* To do *
Quote every one of the entries below word for word, but leave the pictures out of your answer.
#### Data provided
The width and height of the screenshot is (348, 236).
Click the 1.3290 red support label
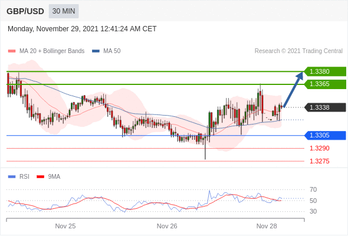(319, 148)
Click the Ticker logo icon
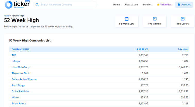 pyautogui.click(x=9, y=5)
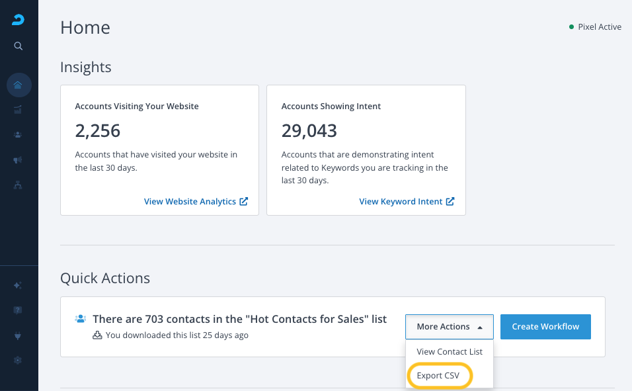Viewport: 632px width, 391px height.
Task: Select the Home icon in the sidebar
Action: tap(19, 85)
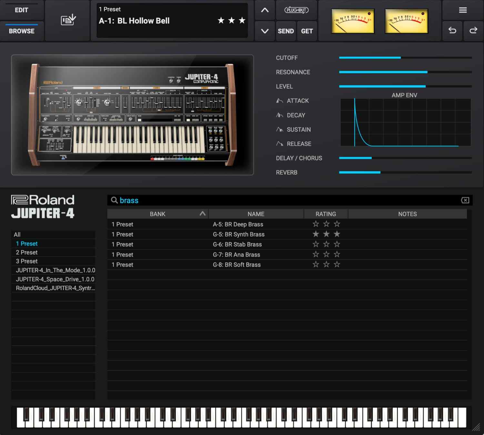
Task: Click the search magnifier icon
Action: pos(114,200)
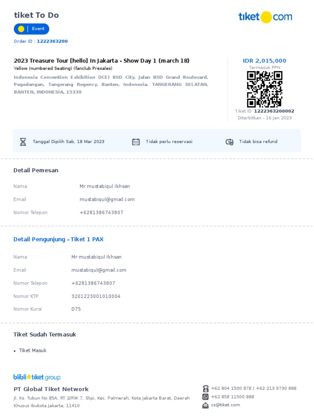The width and height of the screenshot is (314, 419).
Task: Click the event title 2023 Treasure Tour
Action: [x=101, y=61]
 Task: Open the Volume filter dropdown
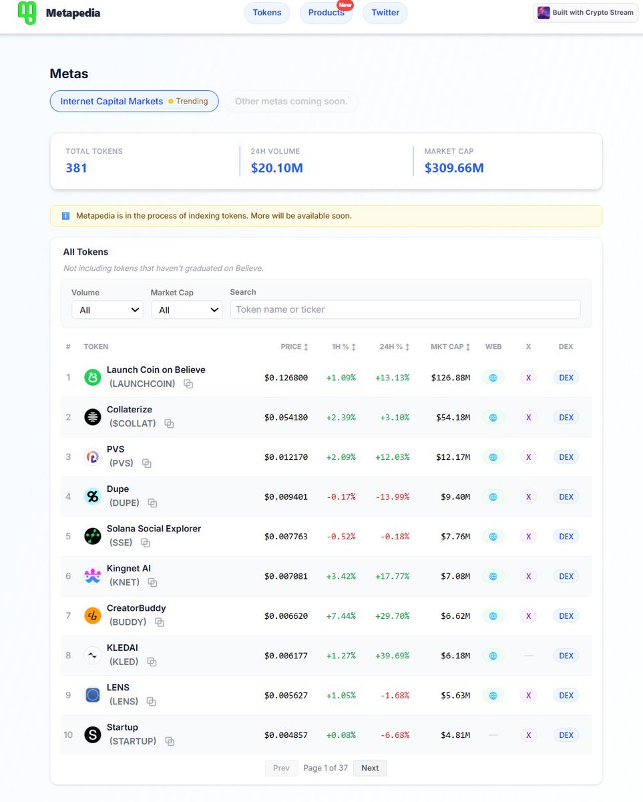pos(107,309)
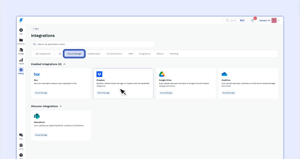The image size is (300, 159).
Task: Click the SpotDraft lightning logo
Action: tap(21, 20)
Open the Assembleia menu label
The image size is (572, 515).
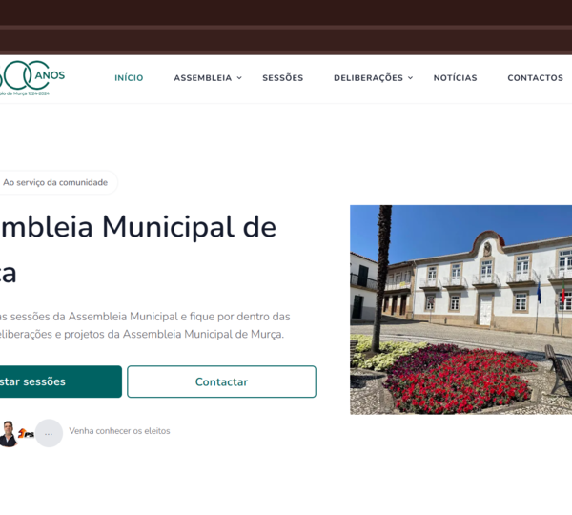(202, 78)
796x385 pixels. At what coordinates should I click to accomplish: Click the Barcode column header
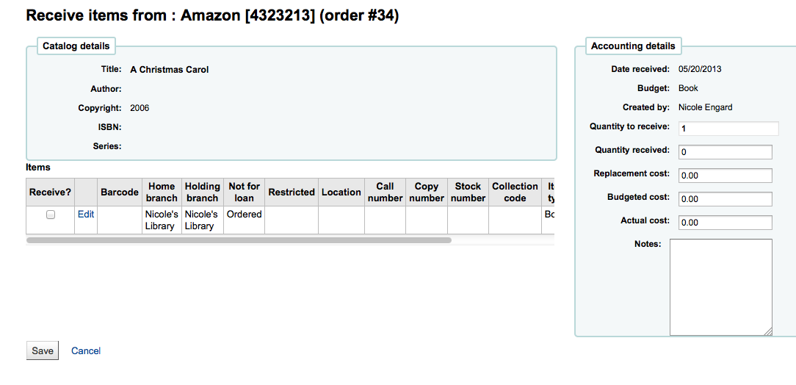[120, 193]
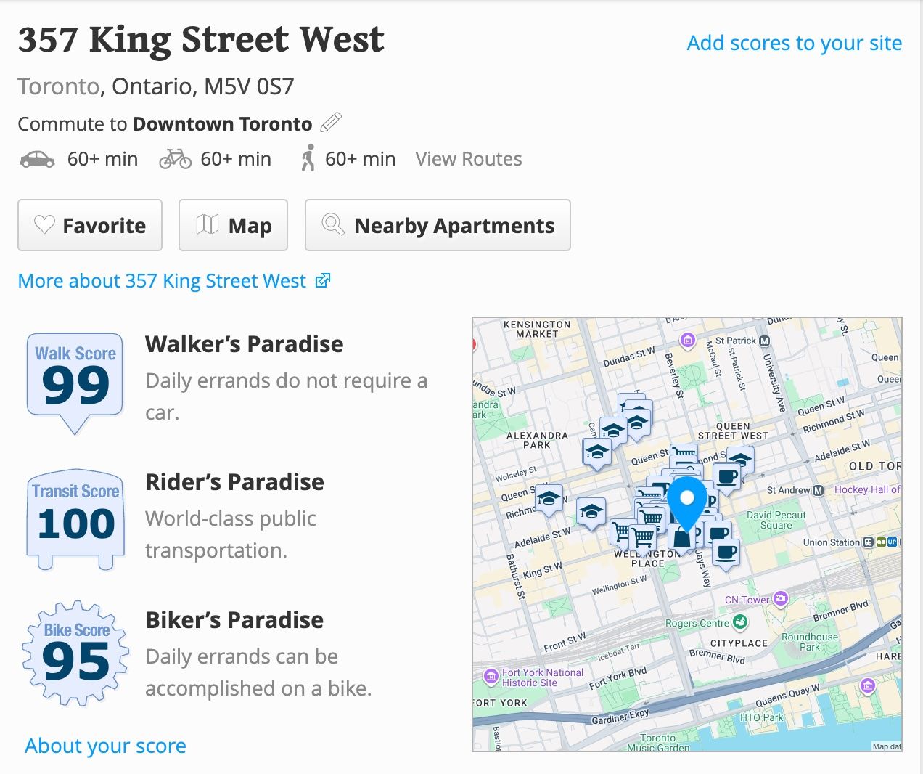
Task: Open the Map button
Action: pos(233,225)
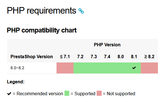Click the 7.3 column header
This screenshot has height=102, width=165.
click(94, 57)
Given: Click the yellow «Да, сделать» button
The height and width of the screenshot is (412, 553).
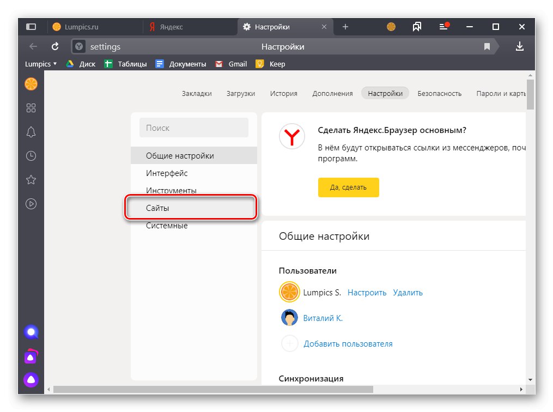Looking at the screenshot, I should [x=348, y=187].
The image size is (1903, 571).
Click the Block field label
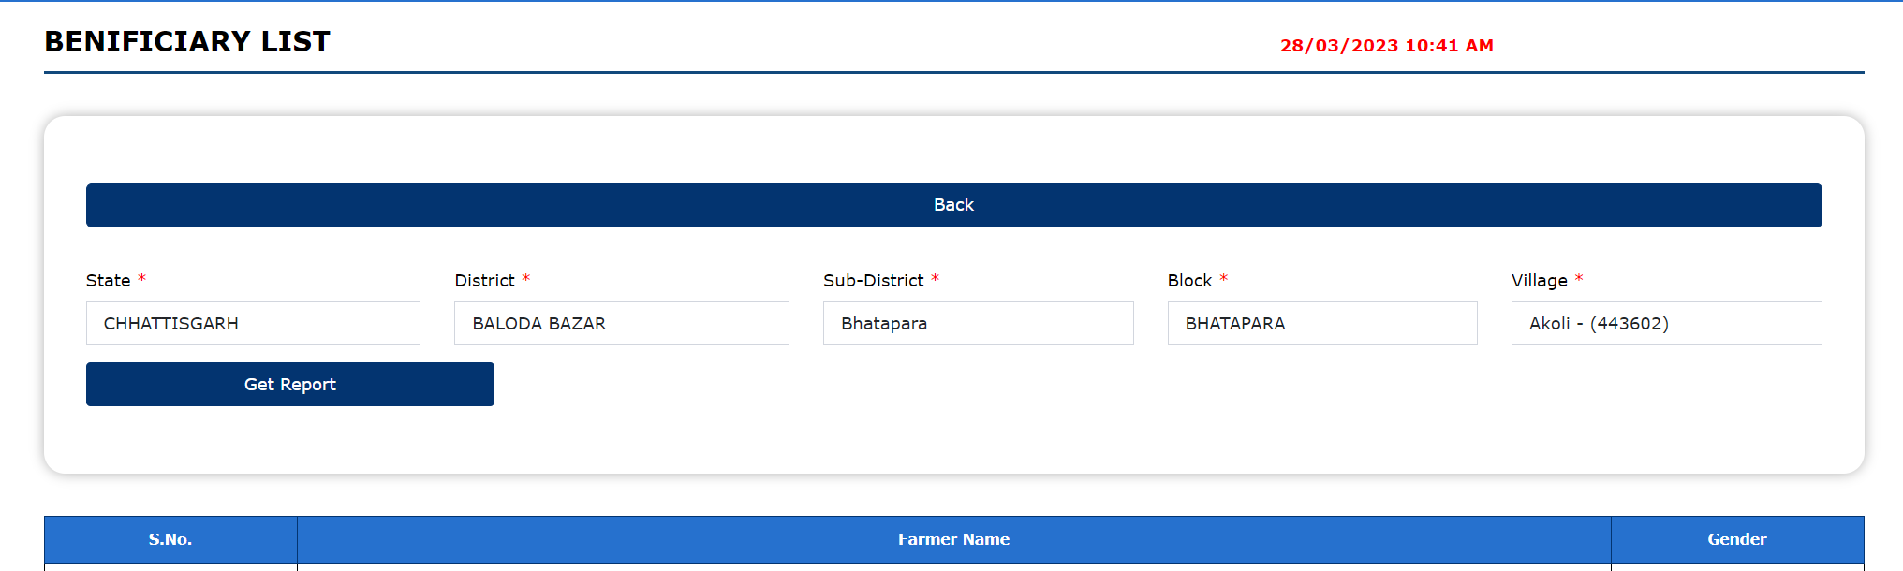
########
* Answer to the problem *
The width and height of the screenshot is (348, 236).
Click the 1.3290 red support label
(319, 148)
Click the Ticker logo icon
 pyautogui.click(x=9, y=5)
Viewport: 632px width, 391px height.
Task: Select the Home icon in the sidebar
Action: tap(19, 85)
Task: Click the search magnifier icon
Action: pos(114,200)
The width and height of the screenshot is (314, 419).
Task: Click the event title 2023 Treasure Tour
Action: [x=101, y=61]
 Task: Open the Volume filter dropdown
pos(107,309)
The image size is (300, 159).
Task: Click the SpotDraft lightning logo
Action: tap(21, 20)
Open the Assembleia menu label
The image size is (572, 515).
(202, 78)
796x385 pixels. At what coordinates should I click to accomplish: Click the Barcode column header
[120, 193]
Task: Open the Map button
Action: pos(233,225)
Click the 7.3 column header
This screenshot has height=102, width=165.
click(94, 57)
Given: Click the yellow «Да, сделать» button
The height and width of the screenshot is (412, 553).
Looking at the screenshot, I should [x=348, y=187].
The image size is (1903, 571).
Click the Block field label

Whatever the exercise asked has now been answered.